Not plotted above is pf(0.1)=1570.733, at which point you can probably prove statistical significance, but you should ask yourself if the difference is practically significant.

How many studies cross the 80% threshold?

Even a study sized properly (i.e. following a power calculation) will not always guarantee that it is not underpowered. That is because the power calculation only promises that you have the righ size on average. Let’s plot the histogram of power distribution.
Assuming large effect (d=0.8) and n=25 (appropriate for power=0.8)

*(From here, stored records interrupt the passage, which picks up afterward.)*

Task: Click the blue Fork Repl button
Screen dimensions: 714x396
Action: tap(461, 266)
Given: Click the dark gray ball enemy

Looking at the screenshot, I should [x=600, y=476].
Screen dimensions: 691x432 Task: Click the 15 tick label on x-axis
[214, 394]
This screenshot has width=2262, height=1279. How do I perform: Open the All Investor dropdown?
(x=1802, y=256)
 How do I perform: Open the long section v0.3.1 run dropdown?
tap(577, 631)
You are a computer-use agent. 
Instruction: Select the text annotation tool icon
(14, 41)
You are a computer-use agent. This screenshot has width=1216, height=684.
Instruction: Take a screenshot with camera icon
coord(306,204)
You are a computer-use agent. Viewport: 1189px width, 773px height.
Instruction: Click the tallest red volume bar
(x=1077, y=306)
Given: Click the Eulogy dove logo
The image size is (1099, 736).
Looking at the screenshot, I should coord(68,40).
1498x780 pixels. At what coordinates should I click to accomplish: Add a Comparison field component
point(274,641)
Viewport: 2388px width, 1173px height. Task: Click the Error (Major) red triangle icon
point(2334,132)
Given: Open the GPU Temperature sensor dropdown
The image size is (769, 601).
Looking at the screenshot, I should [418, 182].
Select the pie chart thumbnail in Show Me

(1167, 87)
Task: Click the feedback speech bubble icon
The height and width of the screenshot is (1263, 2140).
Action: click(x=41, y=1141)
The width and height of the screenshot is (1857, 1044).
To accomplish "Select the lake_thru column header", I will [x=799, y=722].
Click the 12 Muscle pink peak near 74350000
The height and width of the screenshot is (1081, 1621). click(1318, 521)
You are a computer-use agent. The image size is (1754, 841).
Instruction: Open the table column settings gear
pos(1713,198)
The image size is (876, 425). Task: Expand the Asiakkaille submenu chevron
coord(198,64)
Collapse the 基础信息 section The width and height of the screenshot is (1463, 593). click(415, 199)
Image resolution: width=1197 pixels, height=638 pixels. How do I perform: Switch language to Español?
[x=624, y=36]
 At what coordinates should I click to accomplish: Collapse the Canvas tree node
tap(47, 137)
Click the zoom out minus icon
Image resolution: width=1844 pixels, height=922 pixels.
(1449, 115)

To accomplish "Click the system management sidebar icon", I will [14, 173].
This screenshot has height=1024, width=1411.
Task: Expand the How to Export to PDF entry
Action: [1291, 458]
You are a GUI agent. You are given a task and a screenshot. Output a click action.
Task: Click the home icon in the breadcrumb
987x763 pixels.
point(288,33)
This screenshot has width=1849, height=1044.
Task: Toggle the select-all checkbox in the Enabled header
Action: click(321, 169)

s <- 30;  d <- 0.8; n <- 25; #alpha <- 0.05; beta = 0.8
df <- replicate (100, proportion_significant(s, n, d)); 
df <- data.frame(power=df[order(df)])
ldb <-length(subset(df$power, df$power>=beta))/nrow(df); #ldb #what fraction > beta      
ggplot(df) + 
    geom_histogram(aes(x=power), binwidth=prettyb(df$power), alpha=I(0.3)) + 
    scale_x_continuous(limits = c(floor(min(df$power)*10)/10, 
                                  ceiling(max(df$power)*10)/10)) + 
    geom_vline(xintercept=0.8, color="firebrick") + 
    labs(title = paste0 ("The statistical power is met ", round(ldb*100), "% of times"))